Content starts

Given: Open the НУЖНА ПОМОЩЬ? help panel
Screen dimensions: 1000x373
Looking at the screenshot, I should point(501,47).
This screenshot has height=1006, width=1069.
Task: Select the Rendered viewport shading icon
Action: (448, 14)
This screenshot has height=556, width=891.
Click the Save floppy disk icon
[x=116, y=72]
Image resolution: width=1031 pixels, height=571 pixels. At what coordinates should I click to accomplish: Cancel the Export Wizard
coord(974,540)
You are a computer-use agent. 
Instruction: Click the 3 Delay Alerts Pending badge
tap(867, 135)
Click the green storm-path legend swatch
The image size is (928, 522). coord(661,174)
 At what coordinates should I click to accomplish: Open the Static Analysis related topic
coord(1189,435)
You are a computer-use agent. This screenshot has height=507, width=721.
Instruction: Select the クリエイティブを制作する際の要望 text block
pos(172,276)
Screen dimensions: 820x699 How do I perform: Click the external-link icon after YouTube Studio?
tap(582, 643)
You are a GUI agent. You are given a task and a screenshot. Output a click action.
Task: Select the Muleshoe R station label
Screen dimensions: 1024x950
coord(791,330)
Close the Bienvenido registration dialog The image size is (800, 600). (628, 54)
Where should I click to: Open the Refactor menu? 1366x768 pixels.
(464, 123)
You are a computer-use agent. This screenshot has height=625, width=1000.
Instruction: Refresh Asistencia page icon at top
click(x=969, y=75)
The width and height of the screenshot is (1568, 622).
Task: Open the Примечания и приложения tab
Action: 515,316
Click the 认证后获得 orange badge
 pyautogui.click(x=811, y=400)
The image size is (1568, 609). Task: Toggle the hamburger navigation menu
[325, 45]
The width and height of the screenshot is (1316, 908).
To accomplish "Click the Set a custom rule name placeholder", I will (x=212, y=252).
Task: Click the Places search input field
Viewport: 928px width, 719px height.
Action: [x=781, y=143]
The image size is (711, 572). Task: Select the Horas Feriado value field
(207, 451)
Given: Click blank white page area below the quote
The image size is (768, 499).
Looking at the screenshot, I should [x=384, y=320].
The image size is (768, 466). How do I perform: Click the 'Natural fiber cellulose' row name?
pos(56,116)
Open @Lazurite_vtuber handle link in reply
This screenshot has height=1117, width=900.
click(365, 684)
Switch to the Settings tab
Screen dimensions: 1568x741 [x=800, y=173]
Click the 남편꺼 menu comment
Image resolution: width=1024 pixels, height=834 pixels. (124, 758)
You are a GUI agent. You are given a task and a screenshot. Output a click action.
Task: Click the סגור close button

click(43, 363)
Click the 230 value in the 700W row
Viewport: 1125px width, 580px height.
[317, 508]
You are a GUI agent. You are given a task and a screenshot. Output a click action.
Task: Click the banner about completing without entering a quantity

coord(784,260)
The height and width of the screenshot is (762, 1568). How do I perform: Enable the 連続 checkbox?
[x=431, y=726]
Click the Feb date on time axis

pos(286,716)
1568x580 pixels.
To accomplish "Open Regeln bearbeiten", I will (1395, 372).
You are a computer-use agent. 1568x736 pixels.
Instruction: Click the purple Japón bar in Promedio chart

Content ends

| Brief |
Pick out, from the lines above, every one that contains the string "will".

| Output for this task |
To accomplish "Click the Set a custom rule name placeholder", I will (x=212, y=252).
To accomplish "Open Regeln bearbeiten", I will (1395, 372).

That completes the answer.